**TASK 1**
In the ball python forum thread, what name does ColinWeaver give the snake?
**TASK 2**
Reproduce the ball python forum thread word for word, from "## ColinWeaver" to "a larger view.".

START SOURCE EXTRACT

# Ball Pythons > BP Pictures >  The Silver Surfer - Ghost Lesser Silver Streak Ball Python

## ColinWeaver

This is one of the coolest snakes I have ever produced.  Despite getting brutalized on the odds on clutch after clutch this season I was fortunate enough to produce 2.0 of these.  These guys are hypo super pastel black pastel lesser platinums.  Crazy, right?  Think of all the things this snake is at once:
GhostSuper PastelBlack PastelBlack PewterSilver StreakLesser PlatinumGhost LesserSuper Pastel LesserGhost Silver StreakGhost Black PastelGhost Black PewterGhost Lesser Black Pewter

I'd be glad to have any of those in my collection and the fact that I have all of them in one (twice) just makes me smile.

I don't think anybody had produced these yet so I'm going to call it the *Silver Surfer* ball.  It seems appropriate.

Click on each image for a larger view.

----------

Caz (11-04-2009),_Corvid_ (11-05-2009),Deadly_Legend (08-21-2010),_FL0OD_ (11-04-2009),_Hypnotic Exotic_ (11-04-2009),Inca (11-06-2009),_Jason Bowden_ (11-04-2009),JimmyBalls (11-04-2009),_LGL_ (11-05-2009),_Mike Schultz_ (11-04-2009),MissLeMew (08-20-2010),monty's dad (11-04-2009),NorthernRegius (11-04-2009),Rasmus Skaaning (11-04-2009),reixox (11-04-2009),Rgreen (08-20-2010),_Sarin_ (02-16-2010),sekuda (09-29-2010),_Seneschal_ (11-04-2009),Spicy_Food (04-14-2011),_stratus_020202_ (11-04-2009),sungmina (08-21-2010),_Turbo Serpent_ (11-05-2009),_Watever_ (11-04-2009),x_gilmore_x (08-21-2010)

----------


## Freakie_frog

:Bowdown:  :Bowdown:  :Bowdown:  :Bowdown:  :Bowdown:  :Bowdown:  :Bowdown:  :Bowdown:  :Bowdown:  :Bowdown:  :Bowdown:  :Bowdown:  :Bowdown:  :Bowdown:  :Bowdown:  :Bowdown:  :Bowdown:  :Bowdown:

----------


## Matt K

Seriously unbelievable! I'll give you $100 and a high five for it! Eh? Ehhhh? Tempting?? Man that thing is stunning!

Cheers,
-Matt

----------


## marwari31

that thing is SWEET

but how do you know all those morphs are in there? how can you tell?

----------


## papaK

That is bad ass.... and one powerful snake!  congrats :Good Job:

----------


## ninja161

that is one sexy snake :Bowdown:  :Good Job:

----------


## waltah!

You have had a good year, my friend. That is one of the most jaw dropping animals I've ever seen.

----------


## LadyOhh

Oh Colin...

Really.

You are killing me here.

Awesome snake  :Smile:   :Good Job:

----------


## Patrick Long

Pretty damn cool!!!

----------


## aybe.sea

...*brain explodes*

wowz

----------


## jkobylka

DANG!!! That takes the cake.  :Salute: 

Justin

----------


## punisher_reborn

*OMG!!!!!!!!* :Surprised:  :Surprised:  :Surprised:  :Surprised: 
That color & pattern is just beautiful! :Bowdown:

----------


## blackcrystal22

Wow!
So that makes it a 6 combo morph?

END SOURCE EXTRACT
START ENTRIES PROVIDED

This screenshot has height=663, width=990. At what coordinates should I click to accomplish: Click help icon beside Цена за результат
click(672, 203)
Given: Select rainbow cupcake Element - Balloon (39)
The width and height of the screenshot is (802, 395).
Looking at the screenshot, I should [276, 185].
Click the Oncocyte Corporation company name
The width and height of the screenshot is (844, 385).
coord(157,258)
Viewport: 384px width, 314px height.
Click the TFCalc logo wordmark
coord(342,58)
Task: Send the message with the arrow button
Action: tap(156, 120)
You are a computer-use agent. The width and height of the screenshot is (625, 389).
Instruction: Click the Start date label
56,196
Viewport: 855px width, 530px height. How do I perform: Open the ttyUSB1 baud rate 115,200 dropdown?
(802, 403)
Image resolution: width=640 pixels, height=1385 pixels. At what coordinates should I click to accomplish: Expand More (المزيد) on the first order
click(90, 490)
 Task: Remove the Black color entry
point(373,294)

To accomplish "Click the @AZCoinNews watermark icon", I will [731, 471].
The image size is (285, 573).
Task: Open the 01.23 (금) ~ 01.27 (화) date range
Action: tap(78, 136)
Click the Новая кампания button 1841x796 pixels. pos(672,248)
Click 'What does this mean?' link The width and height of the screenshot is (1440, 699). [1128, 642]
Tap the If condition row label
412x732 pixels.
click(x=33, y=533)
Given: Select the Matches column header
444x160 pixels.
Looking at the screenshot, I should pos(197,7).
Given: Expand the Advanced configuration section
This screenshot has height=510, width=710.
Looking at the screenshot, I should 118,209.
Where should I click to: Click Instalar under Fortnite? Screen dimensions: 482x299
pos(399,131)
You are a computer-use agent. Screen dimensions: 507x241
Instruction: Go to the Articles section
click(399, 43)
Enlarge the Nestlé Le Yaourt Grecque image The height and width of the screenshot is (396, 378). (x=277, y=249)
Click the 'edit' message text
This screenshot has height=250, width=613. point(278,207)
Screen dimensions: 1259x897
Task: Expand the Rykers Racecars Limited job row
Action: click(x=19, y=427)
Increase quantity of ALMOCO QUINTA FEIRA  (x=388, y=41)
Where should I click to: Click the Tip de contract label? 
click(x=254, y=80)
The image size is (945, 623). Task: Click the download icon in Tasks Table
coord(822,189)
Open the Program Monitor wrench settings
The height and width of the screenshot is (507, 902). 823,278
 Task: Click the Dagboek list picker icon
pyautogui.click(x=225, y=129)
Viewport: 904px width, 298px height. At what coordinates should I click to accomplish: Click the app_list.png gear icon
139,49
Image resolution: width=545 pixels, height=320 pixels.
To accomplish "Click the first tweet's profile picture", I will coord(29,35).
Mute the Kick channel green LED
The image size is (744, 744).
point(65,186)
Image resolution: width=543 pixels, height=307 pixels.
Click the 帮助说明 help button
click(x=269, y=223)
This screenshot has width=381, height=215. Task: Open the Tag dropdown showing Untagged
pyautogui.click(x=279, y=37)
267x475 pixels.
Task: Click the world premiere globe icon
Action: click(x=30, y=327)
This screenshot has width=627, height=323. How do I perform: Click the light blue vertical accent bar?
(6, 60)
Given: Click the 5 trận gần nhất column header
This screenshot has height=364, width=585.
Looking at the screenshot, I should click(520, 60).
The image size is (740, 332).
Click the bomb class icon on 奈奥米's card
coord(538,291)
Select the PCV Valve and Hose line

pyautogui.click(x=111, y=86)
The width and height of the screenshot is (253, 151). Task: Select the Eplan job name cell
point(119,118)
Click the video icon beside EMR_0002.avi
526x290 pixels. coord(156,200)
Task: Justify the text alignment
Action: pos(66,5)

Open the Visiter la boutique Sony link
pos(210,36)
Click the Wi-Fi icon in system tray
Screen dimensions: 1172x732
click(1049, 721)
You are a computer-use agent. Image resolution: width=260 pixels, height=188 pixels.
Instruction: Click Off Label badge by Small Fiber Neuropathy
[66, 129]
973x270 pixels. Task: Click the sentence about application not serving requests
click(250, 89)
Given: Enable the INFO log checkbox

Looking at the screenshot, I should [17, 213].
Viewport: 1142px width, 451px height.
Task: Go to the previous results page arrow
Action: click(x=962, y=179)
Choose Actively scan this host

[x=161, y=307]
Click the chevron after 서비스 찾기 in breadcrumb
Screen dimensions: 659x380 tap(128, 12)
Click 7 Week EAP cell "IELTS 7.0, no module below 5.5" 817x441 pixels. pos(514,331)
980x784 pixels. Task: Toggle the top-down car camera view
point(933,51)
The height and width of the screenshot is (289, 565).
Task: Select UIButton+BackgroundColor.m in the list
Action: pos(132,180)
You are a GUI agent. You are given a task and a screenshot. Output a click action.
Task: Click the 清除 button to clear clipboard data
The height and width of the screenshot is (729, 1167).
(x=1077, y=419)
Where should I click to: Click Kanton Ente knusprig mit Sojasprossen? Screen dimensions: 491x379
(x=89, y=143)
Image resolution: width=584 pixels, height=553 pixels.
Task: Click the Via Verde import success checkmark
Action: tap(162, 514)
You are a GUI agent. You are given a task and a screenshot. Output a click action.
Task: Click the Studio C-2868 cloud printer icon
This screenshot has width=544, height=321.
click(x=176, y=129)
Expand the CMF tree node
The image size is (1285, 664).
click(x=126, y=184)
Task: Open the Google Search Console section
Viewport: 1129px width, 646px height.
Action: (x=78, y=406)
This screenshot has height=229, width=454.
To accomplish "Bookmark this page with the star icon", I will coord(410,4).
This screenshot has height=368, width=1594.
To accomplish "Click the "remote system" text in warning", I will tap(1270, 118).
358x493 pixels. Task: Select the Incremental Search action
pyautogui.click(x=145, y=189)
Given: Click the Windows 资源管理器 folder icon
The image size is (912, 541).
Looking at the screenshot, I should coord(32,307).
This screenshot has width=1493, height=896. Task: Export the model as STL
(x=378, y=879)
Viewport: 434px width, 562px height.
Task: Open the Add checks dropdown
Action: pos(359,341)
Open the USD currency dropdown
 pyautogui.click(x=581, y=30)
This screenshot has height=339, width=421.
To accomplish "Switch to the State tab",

END ENTRIES PROVIDED

**TASK ANSWER 1**
The Silver Surfer ball.

**TASK ANSWER 2**
## ColinWeaver

This is one of the coolest snakes I have ever produced.  Despite getting brutalized on the odds on clutch after clutch this season I was fortunate enough to produce 2.0 of these.  These guys are hypo super pastel black pastel lesser platinums.  Crazy, right?  Think of all the things this snake is at once:
GhostSuper PastelBlack PastelBlack PewterSilver StreakLesser PlatinumGhost LesserSuper Pastel LesserGhost Silver StreakGhost Black PastelGhost Black PewterGhost Lesser Black Pewter

I'd be glad to have any of those in my collection and the fact that I have all of them in one (twice) just makes me smile.

I don't think anybody had produced these yet so I'm going to call it the *Silver Surfer* ball.  It seems appropriate.

Click on each image for a larger view.